Summer safety

It's going to be hot this summer, and we want to make sure everyone is staying safe (and cool!).

Check out the resources below to help keep you safe, informed and aware during the warm weather.

If you're feeling the heat, please contact:
NURSE-ON-CALL by calling 1300 60 60 24 for 24-hour health advice.
For life-threatening emergencies call 000.

Summer safety FAQs

What is a heatwave?

What is a heatwave?

A heatwave is when the maximum and minimum temperatures are unusually hot over 3 days. This is compared to the local climate and past weather.
It takes more than a high daily maximum temperature to make a heatwave. It's also about how much it cools down overnight.

Cooler nights allow some recovery from each day's heat. A high overnight temperature can mean that the next day heats up quickly. There may be more hours of extreme heat.

In heatwaves, hot nights make it harder to recover from the heat of the day. This puts more stress on the body.

Did you know?

  • Heatstroke has an 80% fatality rate.
  • 374 excess deaths in 2009 due to the Jan/Feb heatwave
  • Heatwaves cause more deaths than any other weather-related disaster in Australia.

What is extreme heat?

Extreme heat or heatwaves are a period of unusually hot weather that cause people to become ill from heat-stress or heatstroke – which can be fatal.

Extreme heat can affect everyone, however those most at risk are older people, young children, and people with a medical condition. Extreme heat can also affect community infrastructure (such as power supply and public transport) and other services.

What does it mean if there is a heatwave warning?

A heatwave warning consists of 4 maps covering 4 three-day periods, extending out to 3 days in the future.

The warning includes:

  • Expected maximum and minimum temperatures.
  • When the heatwave will peak and/or ease.
  • A list of affected towns and communities within the warning area.
  • Action statements in heatwave warnings

The warnings include five sets of action statements that match the heatwave severity. These have been agreed with our partner health and emergency service agencies across Australia.

Our heatwave warnings complement heat health messages provided by state and territory agencies.

What is a heat health warning?

A heat health warning notifies the community, local governments, hospitals, health and community services of the risk and likely impact on people's health.

The Chief Health Officer may also issue a heat health warning when they consider forecast temperatures pose a health risk for example a single day of extremely high temperatures.

Who is impacted by heat?

Anyone can suffer from heat-related illness, but those most at risk are:

  • People over 65 years of age, particularly those living alone or without air conditioning.
  • Babies and young children.
  • Pregnant women.
  • People who are breastfeeding.
  • People with particular health conditions, such as heart disease, kidney disease, diabetes, etc.
  • People taking certain medications - as some side effects may impair their body’s ability to lose heat.
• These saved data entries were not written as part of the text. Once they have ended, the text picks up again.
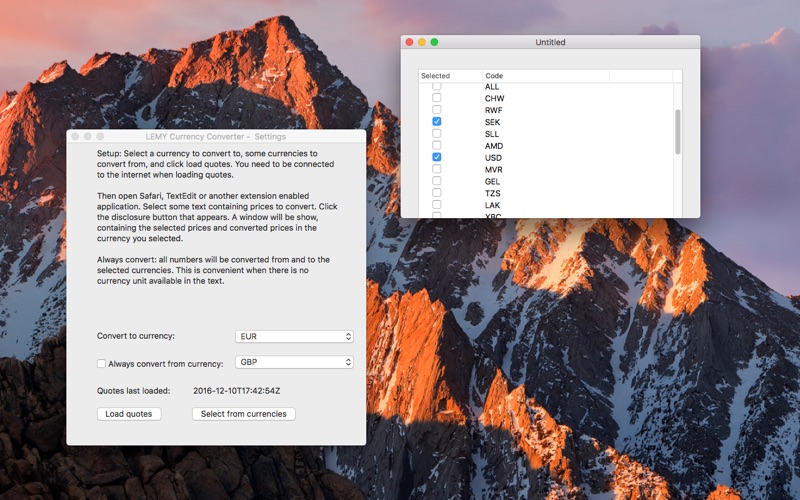This screenshot has height=500, width=800.
Task: Sort by the Selected column header
Action: point(450,76)
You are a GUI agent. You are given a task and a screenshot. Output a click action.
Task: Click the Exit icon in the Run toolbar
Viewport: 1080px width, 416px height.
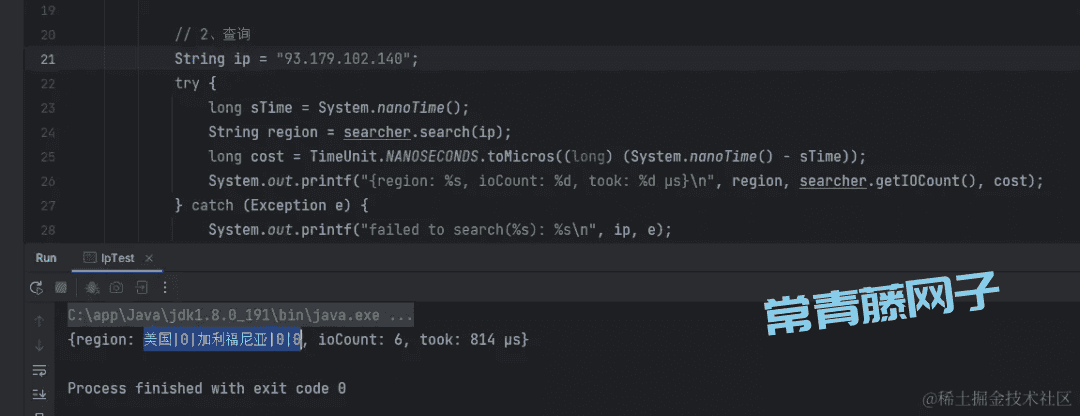coord(141,287)
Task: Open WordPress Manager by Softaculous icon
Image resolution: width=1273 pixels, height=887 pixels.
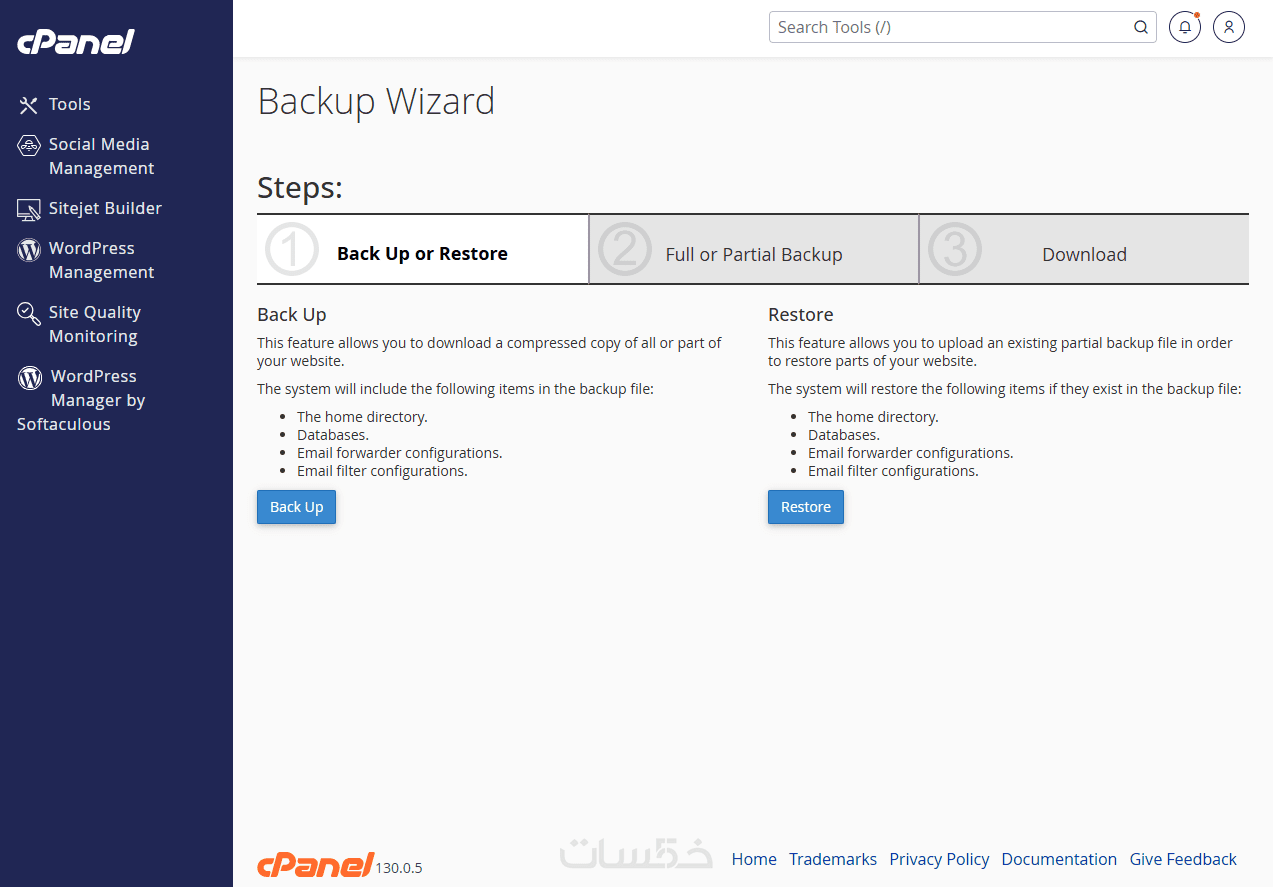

Elderly people are more susceptible to heat-related illness because their body may not adjust well to sudden or prolonged temperature change. They are also more likely to have a chronic medical condition and be taking medication that may interfere with the body’s ability to regulate temperature.

Factors that increase the risk of heat-related illness in older people include:

  • Self-care ability.
  • Level of independence.
  • Living alone.
  • Physical changes including producing less sweat.
  • Chronic medical problems.
  • Use of medication.
  • Kidney and heart problems.

What are some tips for keeping cool at home?

  • Close your curtains and blinds during the day to block the sun out.
  • Close doors to rooms you aren’t using.
  • Seal gaps around doors/windows to insulate.
  • Keep yourself cool by placing wet towels on your head and feet.
  • Place your feet in cool water.
  • Take cool(not cold) showers.
  • Eat smaller meals more often (and cold meals such as salads).
  • Use air conditioning and fans to cool the house before the hottest hours of the day.

How can I prepare for a power outage?

  • Inform your electricity retailer ASAP if you require life support equipment.
  • Keep a physical list of essential contacts.
  • Prepare portable battery chargers, batteries, and alternative lighting.
  • Have bottled water and non-perishable food ready.
  • Use a solar battery where you can.
  • Ensure you have a torch, fully charged mobile phone, a battery-operated radio, and some spare batteries.
  • Stock up on medications and other essential items
  • Consider a battery-operated or handheld fan to assist with cooling.
  • Turn off appliances and devices at the wall if power goes out.